Selection:
%%

RUIN AND RENEWAL IN BENGAL
By Joseph Lelyveld; Joseph Lelyveld, a staff writer for this magazine, was formerly The New York Times correspondent in South Asia.
Published: June 23, 1985
THEY SPEAK ONE OF THE GREAT LITERARY languages of Asia. They embraced Western concepts and forms long before their neighbors, then pioneered resistance to colonial rule. Their conversation, when it is not indulging in witty, often spiteful gossip, tends to be intensely political. And their politics – usually passionate, seldom middle-of-the-road – tend to be nationalistic and radical. They proudly defy stereotypes – including these – and yet retain a national character that evokes tenderness and admiration. All these things need to be set down before you say where they live and who they are, because once you mention Bangladesh and Calcutta – place names that have become synonymous with calamity and third-world misery – the Bengalis become objects of pity.
In part, that is because the world’s attention quickly turns away from their steamy, overcrowded corner of South Asia in between catastrophes. Often these are meteorological in origin – like the cyclone a few weeks ago that churned the Bay of Bengal and sent yet another huge tidal wave crashing over the low-lying Bangladesh coast, with a loss of perhaps 10,000 lives – but sometimes they are man-made. In this century the man-made disasters have probably had the more far-reaching effects. The Bengal famine of 1943-44, for instance, was attributable to hoarding and disruptions in the distribution system rather than a failure of crops, but it claimed 3.5 million lives. Among its more notable victims was the British colonial government, which lost whatever legitimacy it had through its failure to prevent mass starvation. Only two years later, the Great Calcutta Killing – as it has ever since been known – left 6,000 Hindus and Moslems dead in the city’s streets in a one-night orgy of mutual slaughter that, more than any other single event, insured the partition of British India so as to create Pakistan out of Moslem-majority areas in the east and west. The partition meant the vivisection of Bengal, an outcome that the 180 million or more Bengalis now living in the two resulting Bengals, elsewhere in India or the world, seem to deplore overwhelmingly but to accept more or less as permanent.
Under the glare of the tropical sun or lowering monsoon skies, the distinction between fate in the form of bad weather and calamities that are man-made sometimes blurs. Predominantly Moslem Bangladesh – the former East Pakistan, nee East Bengal – owes its birth, it is sometimes suggested, to just such a blurring. The Punjabi military elite, then and now dominant in Pakistan, could reasonably be accused of having established an exploitive colonial regime in East Bengal, the majority province in what was a weirdly misconceived excuse for a nation with two wings, no center and nearly 1,000 miles of Indian land mass in between where a center might have been. Still, it was hard to blame the Punjabis for the tidal wave that overwhelmed the Bengal coast on Nov. 13, 1970, killing anywhere from 300,000 to 500,000 people in what may have been the century’s worst natural disaster. Hard, that is, for anyone but the Bengalis. Incensed over a Pakistani relief effort that was laggard to the point of seeming inert, they forged a national consciousness by doing just that. The victims of the cyclone became the ”one million martyrs” in the speeches of Sheik Mujibur Rahman, the leader of a Bengali autonomy movement that finally provoked a brutal and mindless military crackdown by the Pakistani army. Ultimately, it was the Pakistan of the 1947 partition that the tidal wave drowned. Thirteen months later, Bengali resistance and an Indian invasion established Bangladesh as an independent nation.

%%

Supplied information:

%%

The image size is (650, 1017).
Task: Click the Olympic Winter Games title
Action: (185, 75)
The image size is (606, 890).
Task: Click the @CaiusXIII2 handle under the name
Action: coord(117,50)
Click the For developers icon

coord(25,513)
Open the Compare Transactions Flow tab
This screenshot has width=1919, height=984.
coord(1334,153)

%%
%%

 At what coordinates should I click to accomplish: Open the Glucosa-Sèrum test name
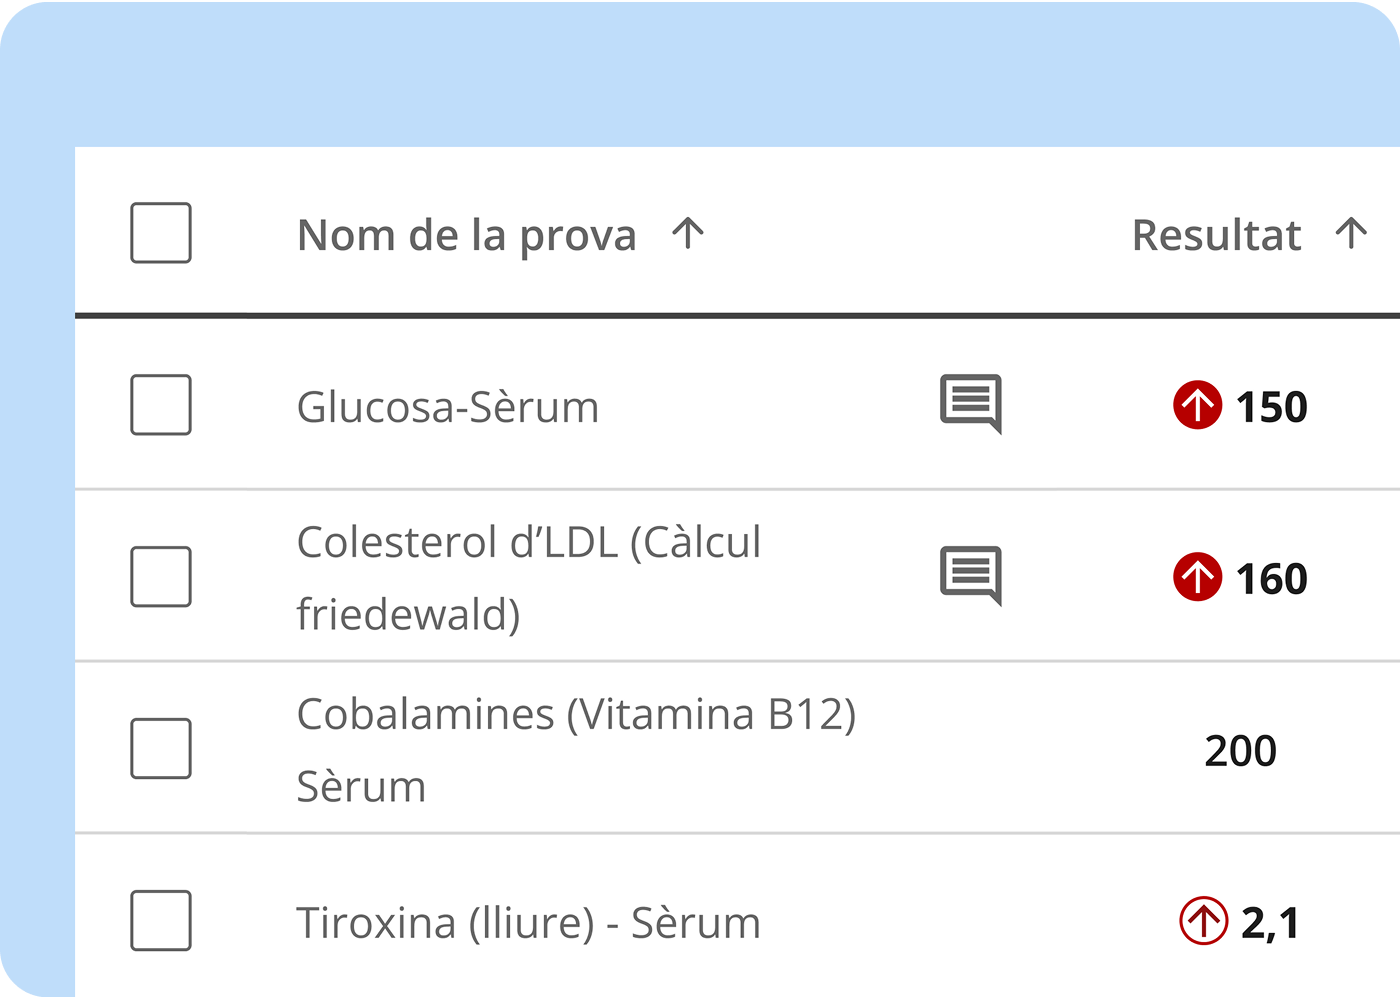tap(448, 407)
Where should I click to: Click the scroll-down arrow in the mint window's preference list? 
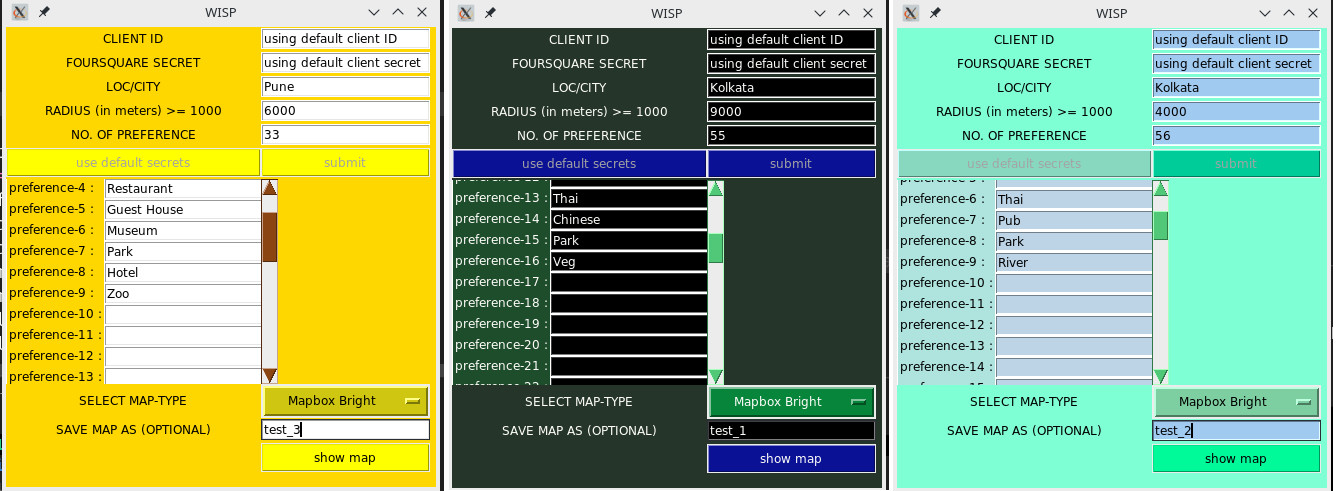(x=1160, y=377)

%%

Required tasks:
[A] Transcribe the Bengal article from "RUIN AND RENEWAL" up to and including "in South Asia.".
[B] List each disaster that the Bengal article gives a death toll for, along with the toll it states.
[C] Write the next part of the Bengal article, picking up after its last sentence.
None of the material is needed here.

Answers per task:
[A]
RUIN AND RENEWAL IN BENGAL
By Joseph Lelyveld; Joseph Lelyveld, a staff writer for this magazine, was formerly The New York Times correspondent in South Asia.

[B]
- The recent cyclone over the Bay of Bengal: perhaps 10,000 lives
- The Bengal famine of 1943-44: 3.5 million lives
- The Great Calcutta Killing: 6,000 Hindus and Moslems dead
- The tidal wave of Nov. 13, 1970: anywhere from 300,000 to 500,000 people

[C]
So Bengal has known both man-made disasters and disaster-made history. The wonder in Bengal is not that so many people can die in a natural disaster. (As early as 1737, less than half a century after Calcutta was established in a swamp by British traders, a tidal wave roared up from the Bay of Bengal and drowned an estimated 300,000 people in the vicinity.) The wonder is that so many survive in between disasters, improvising precarious livelihoods as ragpickers, beggars and day laborers, desperately competing with cattle for work. There is no other part of the world in which more people have to work so hard, doing so little that is necessary or productive in order to survive.
In part, the pattern of ruin and renewal is decreed by geography. An Englishman, oblivious to the sensuous patterns a tropical breeze can make as it ripples the surface of a field of ripening green paddy, once summed up the flat topography as ”new mud, old mud and marsh.” He was pointing to the basic nature of the land, possibly the world’s greatest delta; in fact, it is several deltas, providing outlets for the Ganges, Brahmaputra and Meghna rivers and their tributaries, as they flow from the Himalayas, flooding annually with more or less devastating results but leaving new deposits of fertile alluvial soil. New mud is Bengal’s most important natural resource. In the delta, a little piece of it is something for which a man will fight and die. Cyclones and floods regularly menace, but the most exposed and dangerous pieces of land are promptly reoccupied as the waters recede. In Bangladesh – as densely populated a nation as there is in the world – no arable land can be allowed to lie fallow.
What Bengal hasn’t known in this century is a government that could sustain its support, or a persuasive vision of its future that it could embrace with the passion it has directed against foreign overlords. When I lived in India, I was drawn repeatedly to Bengal, especially Calcutta. I wrote about it as a social disaster, but the truth was that it charmed me.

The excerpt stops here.